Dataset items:
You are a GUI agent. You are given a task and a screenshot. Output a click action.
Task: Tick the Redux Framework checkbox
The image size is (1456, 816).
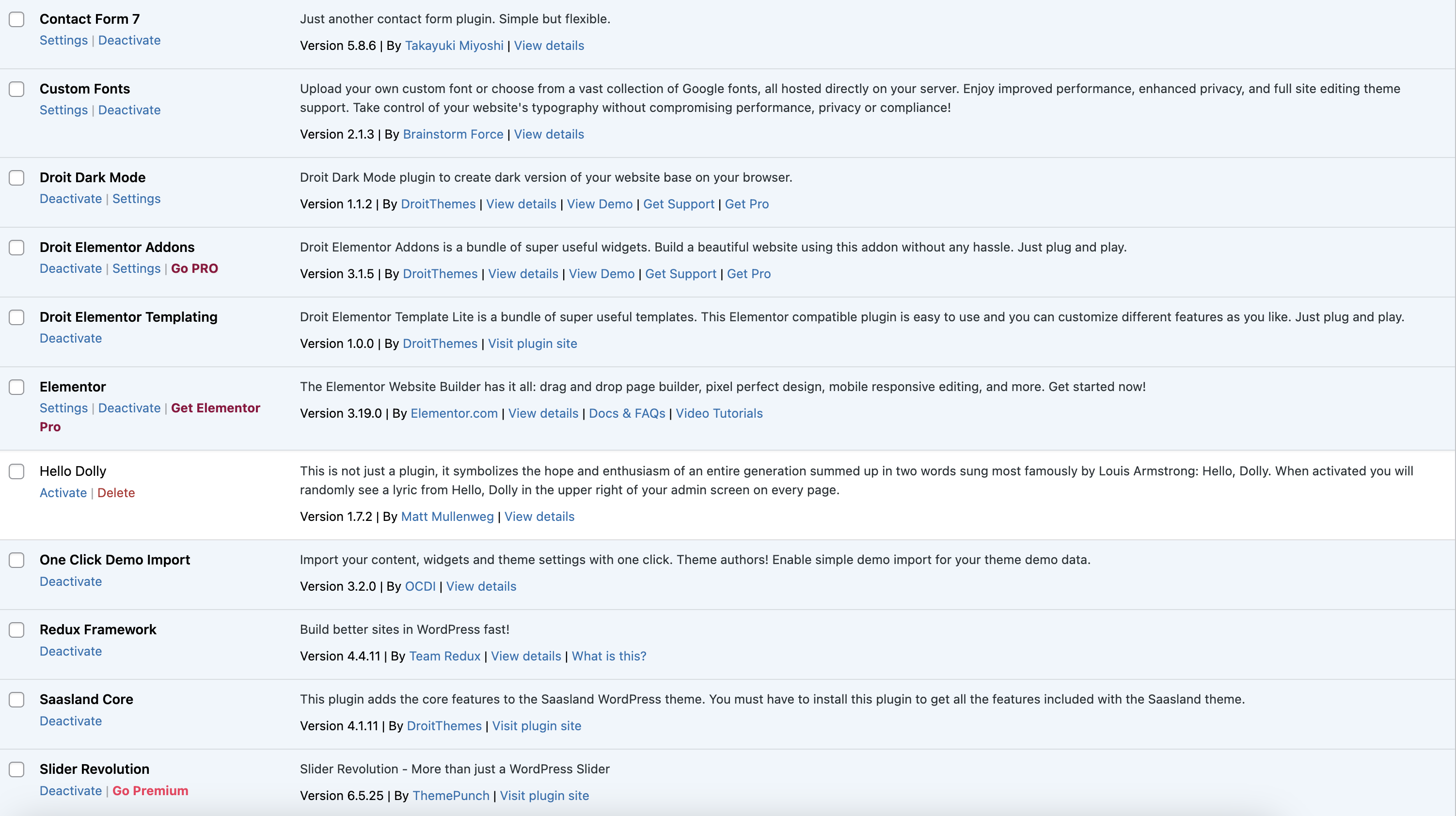[x=16, y=630]
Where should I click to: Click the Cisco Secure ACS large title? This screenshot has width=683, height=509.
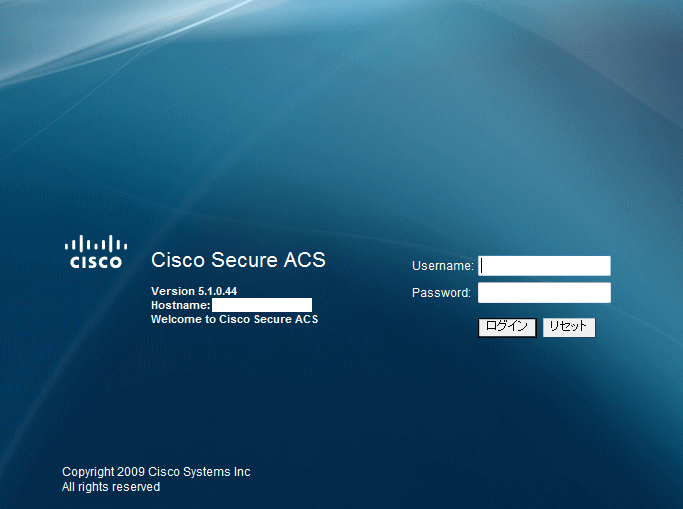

AIM: Which lines in the material above contain the word "screenshot"? Pick out each of them and copy it in full.

OUTPUT OF THE TASK:
You are a GUI agent. You are given a task and a screenshot. Output a click action.
Where should I click to: Click the Cisco Secure ACS large title? This screenshot has width=683, height=509.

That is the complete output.